The debate over exactly what duplicate content is and whether or not duplicate content is a problem has been underway for some time now and shows little sign of dying down. So exactly what is meant by duplicate content and does it really matter?
The widely accepted view is that duplicate content is an important issue and, although one well known and highly respected search engine optimization expert recently wrote an article opposing this view, even a cursory look at the huge mass of material which has been written on this subject recently will clearly show that this is a minority opinion.
If we agree with the view that duplicate content is in fact important, then just how can we define duplicate content? If I produce an original article for an article directory and then re-write that same article for submission to a second directory how are the search engines going to evaluate these two articles and decide whether or not they contain duplicate content? The simple answer is that we do not know, but here is one writer's opinion.
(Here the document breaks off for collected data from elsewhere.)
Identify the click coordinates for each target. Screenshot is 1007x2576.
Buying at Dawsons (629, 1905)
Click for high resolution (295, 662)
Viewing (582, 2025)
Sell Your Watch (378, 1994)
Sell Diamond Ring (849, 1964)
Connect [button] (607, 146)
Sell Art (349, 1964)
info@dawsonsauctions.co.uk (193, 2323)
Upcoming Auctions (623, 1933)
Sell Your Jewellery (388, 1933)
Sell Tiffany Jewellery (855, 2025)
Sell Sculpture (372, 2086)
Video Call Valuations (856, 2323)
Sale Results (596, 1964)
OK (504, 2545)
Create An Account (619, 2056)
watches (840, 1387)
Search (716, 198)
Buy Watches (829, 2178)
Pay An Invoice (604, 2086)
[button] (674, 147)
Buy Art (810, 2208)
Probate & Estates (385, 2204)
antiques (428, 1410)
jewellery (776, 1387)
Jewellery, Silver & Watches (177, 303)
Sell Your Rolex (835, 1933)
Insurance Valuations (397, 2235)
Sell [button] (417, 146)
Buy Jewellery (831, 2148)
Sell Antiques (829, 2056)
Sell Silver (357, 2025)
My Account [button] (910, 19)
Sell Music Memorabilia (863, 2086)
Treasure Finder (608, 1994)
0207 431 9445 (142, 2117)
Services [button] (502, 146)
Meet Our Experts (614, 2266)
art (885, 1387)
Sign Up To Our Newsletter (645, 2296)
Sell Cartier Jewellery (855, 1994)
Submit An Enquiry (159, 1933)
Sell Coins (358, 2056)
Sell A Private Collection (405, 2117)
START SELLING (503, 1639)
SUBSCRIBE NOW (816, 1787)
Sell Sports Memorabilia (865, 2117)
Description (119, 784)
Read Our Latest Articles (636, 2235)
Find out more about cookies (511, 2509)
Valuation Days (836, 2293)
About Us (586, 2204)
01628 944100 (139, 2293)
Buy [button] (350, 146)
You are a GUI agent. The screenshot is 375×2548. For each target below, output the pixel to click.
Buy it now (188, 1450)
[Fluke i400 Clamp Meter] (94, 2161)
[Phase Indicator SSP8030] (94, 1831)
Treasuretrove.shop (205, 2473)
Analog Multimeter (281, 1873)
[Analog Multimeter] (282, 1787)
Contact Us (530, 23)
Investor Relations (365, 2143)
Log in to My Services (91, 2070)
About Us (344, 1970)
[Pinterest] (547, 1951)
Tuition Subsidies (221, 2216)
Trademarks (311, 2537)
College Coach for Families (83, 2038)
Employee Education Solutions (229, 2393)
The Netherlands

When checking for duplicate content was initially carried out by the search engines it was very much a matter of looking at one web page as a whole against another and no attempt was made to begin dissecting the two pages and comparing individual elements of the pages. In those days it was possible to use identical content and merely add an introduction and conclusion to one of the two pages and that would be enough to escape any duplicate content penalty. Sadly for many publishers these days have long since disappeared.
The search engines now cut up the two pages and examine individual elements and here is the core of today's argument. Most experts agree that attention is now directed towards the main content of a web page rather than the structure of the web page. Many site owners use templates when building their pages which define the structure of each page including things like navigation menus, headers and footers. This is widely thought to be accepted and the search engines do not see this as duplicate content. What the search engines are concerned about is the informational content that is contained in the body of the page. But just how do they examine this page content?
Some people believe that this checking is undertaken at 'block' level (that is to say at the level of individual sentences or paragraphs), while other people argue that filters look for phrases or even for individual words. Noone really knows the answer although it might seem reasonable to assume that the most likely basis for checking would be to use either sentence or phrase matching.
Sentence matching is reasonably clear-cut and simply involves breaking both pages down into chunks defined by the page's punctuation. For instance, look at this sentence:
It is quite easy to get a good deal on a camera, as long as you know where to go.
This could either be viewed as a single sentence or as two sentences, depending upon whether or not you use the time honored definition of a full-stop as being the end of a sentence or adopt a flexible approach and make use of other punctuation marks, such as commas.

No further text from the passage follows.